▶ _Written exercise_
Give the part of the material that opens with the line containing "coordinates (1314, 976)." and closes with the line containing "coordinates (444, 360)" as a JSON list of strings, one string per line, with blank lines left out. Include both of those lines.

▶ _Data provided_
* * * *

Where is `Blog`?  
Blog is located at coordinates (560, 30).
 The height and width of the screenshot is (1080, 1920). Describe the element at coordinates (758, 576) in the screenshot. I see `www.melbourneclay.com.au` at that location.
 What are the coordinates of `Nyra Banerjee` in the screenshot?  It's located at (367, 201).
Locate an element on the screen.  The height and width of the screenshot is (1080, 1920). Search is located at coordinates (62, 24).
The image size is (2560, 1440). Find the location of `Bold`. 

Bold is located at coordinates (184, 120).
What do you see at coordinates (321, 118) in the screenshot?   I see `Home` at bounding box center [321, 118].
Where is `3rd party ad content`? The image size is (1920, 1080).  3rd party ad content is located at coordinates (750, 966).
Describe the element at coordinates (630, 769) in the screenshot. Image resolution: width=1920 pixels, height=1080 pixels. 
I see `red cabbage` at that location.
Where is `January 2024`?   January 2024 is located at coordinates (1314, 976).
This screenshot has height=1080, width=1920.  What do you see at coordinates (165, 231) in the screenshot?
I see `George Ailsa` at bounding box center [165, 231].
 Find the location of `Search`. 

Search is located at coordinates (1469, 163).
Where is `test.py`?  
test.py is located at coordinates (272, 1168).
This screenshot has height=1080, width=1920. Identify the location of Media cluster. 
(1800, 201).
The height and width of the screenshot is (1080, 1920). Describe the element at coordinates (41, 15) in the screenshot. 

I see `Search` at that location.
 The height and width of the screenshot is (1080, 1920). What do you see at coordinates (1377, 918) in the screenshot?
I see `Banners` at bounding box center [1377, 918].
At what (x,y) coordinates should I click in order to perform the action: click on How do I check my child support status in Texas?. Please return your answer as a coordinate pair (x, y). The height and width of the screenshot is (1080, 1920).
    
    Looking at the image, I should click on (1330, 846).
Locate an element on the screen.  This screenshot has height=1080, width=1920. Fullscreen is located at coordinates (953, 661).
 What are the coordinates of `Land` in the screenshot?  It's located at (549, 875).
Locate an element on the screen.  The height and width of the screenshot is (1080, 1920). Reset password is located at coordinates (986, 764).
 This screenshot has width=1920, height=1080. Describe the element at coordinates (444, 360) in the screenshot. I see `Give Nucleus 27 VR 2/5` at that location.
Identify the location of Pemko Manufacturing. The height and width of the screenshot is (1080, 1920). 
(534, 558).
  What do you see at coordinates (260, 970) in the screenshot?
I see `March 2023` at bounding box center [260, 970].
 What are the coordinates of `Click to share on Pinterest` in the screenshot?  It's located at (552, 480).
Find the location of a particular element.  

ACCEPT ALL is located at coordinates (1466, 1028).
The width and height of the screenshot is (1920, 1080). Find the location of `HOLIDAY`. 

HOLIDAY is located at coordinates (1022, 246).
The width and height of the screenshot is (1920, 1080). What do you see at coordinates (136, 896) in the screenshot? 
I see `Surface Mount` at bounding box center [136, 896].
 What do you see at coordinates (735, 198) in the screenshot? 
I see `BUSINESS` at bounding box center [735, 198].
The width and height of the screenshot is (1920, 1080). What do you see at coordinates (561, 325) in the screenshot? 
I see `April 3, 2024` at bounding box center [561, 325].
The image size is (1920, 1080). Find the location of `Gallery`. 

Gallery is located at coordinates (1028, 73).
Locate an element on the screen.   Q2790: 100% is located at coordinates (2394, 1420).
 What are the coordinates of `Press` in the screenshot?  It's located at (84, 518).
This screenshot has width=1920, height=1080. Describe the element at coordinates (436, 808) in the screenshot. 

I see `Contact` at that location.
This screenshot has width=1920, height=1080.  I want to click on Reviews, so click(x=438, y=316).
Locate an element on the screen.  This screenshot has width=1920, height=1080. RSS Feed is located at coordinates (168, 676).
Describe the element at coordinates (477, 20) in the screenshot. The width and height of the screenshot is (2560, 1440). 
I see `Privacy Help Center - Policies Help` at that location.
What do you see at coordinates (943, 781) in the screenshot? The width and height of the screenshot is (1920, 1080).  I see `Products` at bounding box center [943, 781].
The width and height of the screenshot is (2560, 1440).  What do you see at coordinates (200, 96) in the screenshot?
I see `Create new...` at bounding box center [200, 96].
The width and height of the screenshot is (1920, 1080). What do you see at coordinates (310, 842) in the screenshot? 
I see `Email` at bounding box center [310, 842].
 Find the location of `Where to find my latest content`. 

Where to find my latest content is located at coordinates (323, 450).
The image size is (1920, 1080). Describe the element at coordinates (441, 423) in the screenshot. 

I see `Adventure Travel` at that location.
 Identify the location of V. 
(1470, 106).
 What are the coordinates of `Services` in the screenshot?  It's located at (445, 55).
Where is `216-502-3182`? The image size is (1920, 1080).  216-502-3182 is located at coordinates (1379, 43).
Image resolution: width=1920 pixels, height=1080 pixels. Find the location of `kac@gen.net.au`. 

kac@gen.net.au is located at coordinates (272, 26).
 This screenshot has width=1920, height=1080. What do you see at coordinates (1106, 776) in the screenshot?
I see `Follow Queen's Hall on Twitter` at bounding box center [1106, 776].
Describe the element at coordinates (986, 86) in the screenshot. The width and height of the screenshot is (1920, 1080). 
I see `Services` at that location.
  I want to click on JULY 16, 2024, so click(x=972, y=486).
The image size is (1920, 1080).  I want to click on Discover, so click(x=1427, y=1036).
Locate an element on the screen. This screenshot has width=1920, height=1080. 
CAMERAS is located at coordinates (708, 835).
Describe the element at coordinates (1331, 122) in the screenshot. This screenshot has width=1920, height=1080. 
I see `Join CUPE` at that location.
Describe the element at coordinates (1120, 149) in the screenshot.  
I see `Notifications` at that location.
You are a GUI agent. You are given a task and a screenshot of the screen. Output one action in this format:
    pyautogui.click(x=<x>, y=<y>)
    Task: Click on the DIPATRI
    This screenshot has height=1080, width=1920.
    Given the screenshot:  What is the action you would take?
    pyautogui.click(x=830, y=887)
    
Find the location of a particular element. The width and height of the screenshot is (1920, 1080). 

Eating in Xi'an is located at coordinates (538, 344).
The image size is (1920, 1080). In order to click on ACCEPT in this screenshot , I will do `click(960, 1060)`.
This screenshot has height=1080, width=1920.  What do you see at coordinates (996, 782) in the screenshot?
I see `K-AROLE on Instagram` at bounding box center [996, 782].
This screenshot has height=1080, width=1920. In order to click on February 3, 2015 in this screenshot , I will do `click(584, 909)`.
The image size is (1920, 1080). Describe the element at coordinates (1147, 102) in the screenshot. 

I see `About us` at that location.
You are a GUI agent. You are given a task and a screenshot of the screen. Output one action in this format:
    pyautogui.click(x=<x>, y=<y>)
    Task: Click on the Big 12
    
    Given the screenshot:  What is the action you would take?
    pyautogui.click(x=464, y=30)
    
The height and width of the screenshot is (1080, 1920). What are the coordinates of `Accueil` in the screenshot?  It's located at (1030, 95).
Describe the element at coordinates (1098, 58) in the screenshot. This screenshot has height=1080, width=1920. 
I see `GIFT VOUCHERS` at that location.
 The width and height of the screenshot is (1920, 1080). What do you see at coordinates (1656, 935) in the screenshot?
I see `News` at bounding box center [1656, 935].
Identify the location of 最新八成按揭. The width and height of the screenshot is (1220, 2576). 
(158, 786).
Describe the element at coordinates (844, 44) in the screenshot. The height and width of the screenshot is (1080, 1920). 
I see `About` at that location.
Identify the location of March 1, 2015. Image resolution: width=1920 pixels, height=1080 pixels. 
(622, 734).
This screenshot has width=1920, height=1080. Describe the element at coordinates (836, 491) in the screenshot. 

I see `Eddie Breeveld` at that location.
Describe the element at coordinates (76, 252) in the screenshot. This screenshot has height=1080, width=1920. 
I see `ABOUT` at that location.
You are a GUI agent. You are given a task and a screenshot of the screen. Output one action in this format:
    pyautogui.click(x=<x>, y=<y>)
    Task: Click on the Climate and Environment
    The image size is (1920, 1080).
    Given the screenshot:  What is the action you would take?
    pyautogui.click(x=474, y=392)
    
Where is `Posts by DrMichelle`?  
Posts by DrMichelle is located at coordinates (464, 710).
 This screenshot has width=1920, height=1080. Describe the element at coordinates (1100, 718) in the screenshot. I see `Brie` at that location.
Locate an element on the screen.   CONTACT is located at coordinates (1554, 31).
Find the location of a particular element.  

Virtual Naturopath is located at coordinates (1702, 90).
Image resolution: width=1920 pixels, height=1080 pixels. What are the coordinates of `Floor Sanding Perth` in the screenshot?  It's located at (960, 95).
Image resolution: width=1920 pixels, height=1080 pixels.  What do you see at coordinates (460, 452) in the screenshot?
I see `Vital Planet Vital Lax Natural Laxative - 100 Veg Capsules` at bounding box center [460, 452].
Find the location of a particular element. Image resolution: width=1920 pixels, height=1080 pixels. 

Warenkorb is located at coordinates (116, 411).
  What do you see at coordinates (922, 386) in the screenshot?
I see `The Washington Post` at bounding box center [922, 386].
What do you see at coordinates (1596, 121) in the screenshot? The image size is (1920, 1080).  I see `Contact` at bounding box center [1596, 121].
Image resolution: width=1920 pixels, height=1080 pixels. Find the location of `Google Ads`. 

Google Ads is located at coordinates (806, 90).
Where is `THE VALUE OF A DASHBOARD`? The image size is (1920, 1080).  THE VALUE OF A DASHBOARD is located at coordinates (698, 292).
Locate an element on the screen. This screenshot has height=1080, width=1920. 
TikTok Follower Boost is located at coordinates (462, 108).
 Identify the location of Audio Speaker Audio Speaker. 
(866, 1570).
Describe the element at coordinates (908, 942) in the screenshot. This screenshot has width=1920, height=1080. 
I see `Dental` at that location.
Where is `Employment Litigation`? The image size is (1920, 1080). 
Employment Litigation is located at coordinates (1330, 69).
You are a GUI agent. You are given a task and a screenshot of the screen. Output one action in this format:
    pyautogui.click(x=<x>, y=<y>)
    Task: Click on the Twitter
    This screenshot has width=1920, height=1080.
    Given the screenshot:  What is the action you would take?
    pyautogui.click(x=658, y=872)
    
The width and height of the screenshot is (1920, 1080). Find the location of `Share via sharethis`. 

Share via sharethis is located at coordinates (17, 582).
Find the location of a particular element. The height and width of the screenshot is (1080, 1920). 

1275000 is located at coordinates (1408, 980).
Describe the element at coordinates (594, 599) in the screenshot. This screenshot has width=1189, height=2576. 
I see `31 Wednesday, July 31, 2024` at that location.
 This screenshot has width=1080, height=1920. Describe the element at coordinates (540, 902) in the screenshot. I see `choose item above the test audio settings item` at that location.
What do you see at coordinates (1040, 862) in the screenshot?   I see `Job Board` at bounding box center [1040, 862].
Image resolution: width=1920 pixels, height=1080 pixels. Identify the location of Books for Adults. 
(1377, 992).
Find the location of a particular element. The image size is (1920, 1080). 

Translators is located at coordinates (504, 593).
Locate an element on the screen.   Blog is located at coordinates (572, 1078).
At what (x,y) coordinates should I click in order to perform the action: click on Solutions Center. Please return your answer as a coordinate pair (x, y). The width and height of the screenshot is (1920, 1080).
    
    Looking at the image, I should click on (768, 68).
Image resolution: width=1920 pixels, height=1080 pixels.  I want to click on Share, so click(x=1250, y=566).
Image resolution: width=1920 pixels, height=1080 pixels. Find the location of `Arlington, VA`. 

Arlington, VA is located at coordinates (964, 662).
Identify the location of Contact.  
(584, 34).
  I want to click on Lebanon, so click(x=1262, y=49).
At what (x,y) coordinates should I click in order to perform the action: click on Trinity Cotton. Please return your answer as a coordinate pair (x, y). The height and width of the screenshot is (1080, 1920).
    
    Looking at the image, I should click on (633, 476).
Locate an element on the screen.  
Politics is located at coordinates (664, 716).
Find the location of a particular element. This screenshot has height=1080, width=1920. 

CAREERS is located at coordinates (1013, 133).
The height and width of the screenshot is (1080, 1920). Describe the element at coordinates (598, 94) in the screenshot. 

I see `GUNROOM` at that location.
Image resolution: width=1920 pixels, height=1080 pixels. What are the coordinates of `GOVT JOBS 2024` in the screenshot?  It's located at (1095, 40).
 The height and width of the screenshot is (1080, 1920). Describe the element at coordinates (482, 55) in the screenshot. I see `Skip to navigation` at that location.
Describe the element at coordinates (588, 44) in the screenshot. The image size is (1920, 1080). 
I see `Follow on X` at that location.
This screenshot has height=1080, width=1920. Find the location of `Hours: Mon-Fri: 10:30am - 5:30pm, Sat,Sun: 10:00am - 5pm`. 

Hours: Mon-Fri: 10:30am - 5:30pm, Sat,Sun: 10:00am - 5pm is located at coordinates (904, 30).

* * * *

▶ _Response below_
[
  "Where is `January 2024`?   January 2024 is located at coordinates (1314, 976).",
  "This screenshot has height=1080, width=1920.  What do you see at coordinates (165, 231) in the screenshot?",
  "I see `George Ailsa` at bounding box center [165, 231].",
  " Find the location of `Search`. ",
  "Search is located at coordinates (1469, 163).",
  "Where is `test.py`?  ",
  "test.py is located at coordinates (272, 1168).",
  "This screenshot has height=1080, width=1920. Identify the location of Media cluster. ",
  "(1800, 201).",
  "The height and width of the screenshot is (1080, 1920). Describe the element at coordinates (41, 15) in the screenshot. ",
  "I see `Search` at that location.",
  " The height and width of the screenshot is (1080, 1920). What do you see at coordinates (1377, 918) in the screenshot?",
  "I see `Banners` at bounding box center [1377, 918].",
  "At what (x,y) coordinates should I click in order to perform the action: click on How do I check my child support status in Texas?. Please return your answer as a coordinate pair (x, y). The height and width of the screenshot is (1080, 1920).",
  "    Looking at the image, I should click on (1330, 846).",
  "Locate an element on the screen.  This screenshot has height=1080, width=1920. Fullscreen is located at coordinates (953, 661).",
  " What are the coordinates of `Land` in the screenshot?  It's located at (549, 875).",
  "Locate an element on the screen.  The height and width of the screenshot is (1080, 1920). Reset password is located at coordinates (986, 764).",
  " This screenshot has width=1920, height=1080. Describe the element at coordinates (444, 360) in the screenshot. I see `Give Nucleus 27 VR 2/5` at that location."
]